-
Notifications
You must be signed in to change notification settings - Fork 1.4k
Description
What happened?
- ✋ I have searched the open/closed issues and my issue is not listed.
Some small Spark jobs, lasting from tens of seconds to a little over a minute, may have one driver and four executors. With limited Spark Operator resources (around 2 cores and 4GB), and 20 jobs running continuously, the Spark Operator may classify correctly exited jobs as failed. This is because when the Spark Operator is slow in processing events in the queue, it queries the driver pod and finds it missing, thus setting the app status to failed.
I'd like to ask the experts: is this how Spark Operator is designed? Are there any ways to avoid this situation?
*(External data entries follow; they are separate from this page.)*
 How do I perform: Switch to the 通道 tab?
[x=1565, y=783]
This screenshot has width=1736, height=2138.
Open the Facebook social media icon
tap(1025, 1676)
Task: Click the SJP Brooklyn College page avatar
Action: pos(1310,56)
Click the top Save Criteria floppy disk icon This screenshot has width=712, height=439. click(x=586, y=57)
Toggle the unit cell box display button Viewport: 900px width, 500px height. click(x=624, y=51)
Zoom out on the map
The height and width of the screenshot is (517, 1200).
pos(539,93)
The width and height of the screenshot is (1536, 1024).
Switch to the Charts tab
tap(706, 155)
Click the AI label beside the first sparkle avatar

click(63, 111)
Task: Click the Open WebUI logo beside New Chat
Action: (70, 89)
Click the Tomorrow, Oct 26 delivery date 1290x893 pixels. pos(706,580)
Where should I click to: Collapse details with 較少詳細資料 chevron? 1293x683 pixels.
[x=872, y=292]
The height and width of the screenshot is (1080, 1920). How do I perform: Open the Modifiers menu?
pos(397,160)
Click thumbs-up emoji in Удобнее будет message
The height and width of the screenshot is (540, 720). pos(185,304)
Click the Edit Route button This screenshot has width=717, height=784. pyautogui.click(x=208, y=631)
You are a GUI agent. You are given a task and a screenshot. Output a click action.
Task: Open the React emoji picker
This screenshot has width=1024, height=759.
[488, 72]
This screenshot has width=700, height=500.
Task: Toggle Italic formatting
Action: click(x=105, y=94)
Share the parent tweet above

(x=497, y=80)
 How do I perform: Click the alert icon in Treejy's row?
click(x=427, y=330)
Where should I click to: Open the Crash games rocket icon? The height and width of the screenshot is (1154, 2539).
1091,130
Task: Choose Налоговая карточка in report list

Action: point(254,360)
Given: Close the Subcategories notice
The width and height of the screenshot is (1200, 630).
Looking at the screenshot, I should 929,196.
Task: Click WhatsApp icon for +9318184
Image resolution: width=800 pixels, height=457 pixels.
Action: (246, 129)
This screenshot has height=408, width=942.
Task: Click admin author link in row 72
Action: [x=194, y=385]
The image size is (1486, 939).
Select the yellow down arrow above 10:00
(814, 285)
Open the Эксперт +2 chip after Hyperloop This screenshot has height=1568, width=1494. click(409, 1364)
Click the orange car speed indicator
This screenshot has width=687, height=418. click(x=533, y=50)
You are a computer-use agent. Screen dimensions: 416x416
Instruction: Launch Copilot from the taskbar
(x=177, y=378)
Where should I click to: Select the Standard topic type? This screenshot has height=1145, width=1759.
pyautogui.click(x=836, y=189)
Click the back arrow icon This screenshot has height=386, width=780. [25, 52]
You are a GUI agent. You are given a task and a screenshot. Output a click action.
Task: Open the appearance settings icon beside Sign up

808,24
In practice, we try to alleviate this problem by increasing the operator's resources, but it doesn't feel like a reasonable choice.
I checked the code in branch 2.2.1 and found that the strawberry's conditional logic still checks whether the driver's POD exists.
Reproduction Code
func (c *Controller) getAndUpdateDriverState(app *v1beta2.SparkApplication) error {
// Either the driver pod doesn't exist yet or its name has not been updated.
if app.Status.DriverInfo.PodName == "" {
return fmt.Errorf("empty driver pod name with application state %s", app.Status.AppState.State)
}
driverPod, err := c.getDriverPod(app)
if err != nil {
return err
}
if driverPod == nil {
app.Status.AppState.ErrorMessage = "driver pod not found"
app.Status.AppState.State = v1beta2.FailingState
app.Status.TerminationTime = metav1.Now()
return nil
}
Expected behavior
The app status can be correctly determined.
Actual behavior
Error in judgment
Environment & Versions
- Kubernetes Version: 1.24
- Spark Operator Version: 1.1.25
- Apache Spark Version: 3.4.1
Additional context
No response
Impacted by this bug?
Give it a 👍 We prioritize the issues with most 👍
The app's final status determination failed, impacting usability.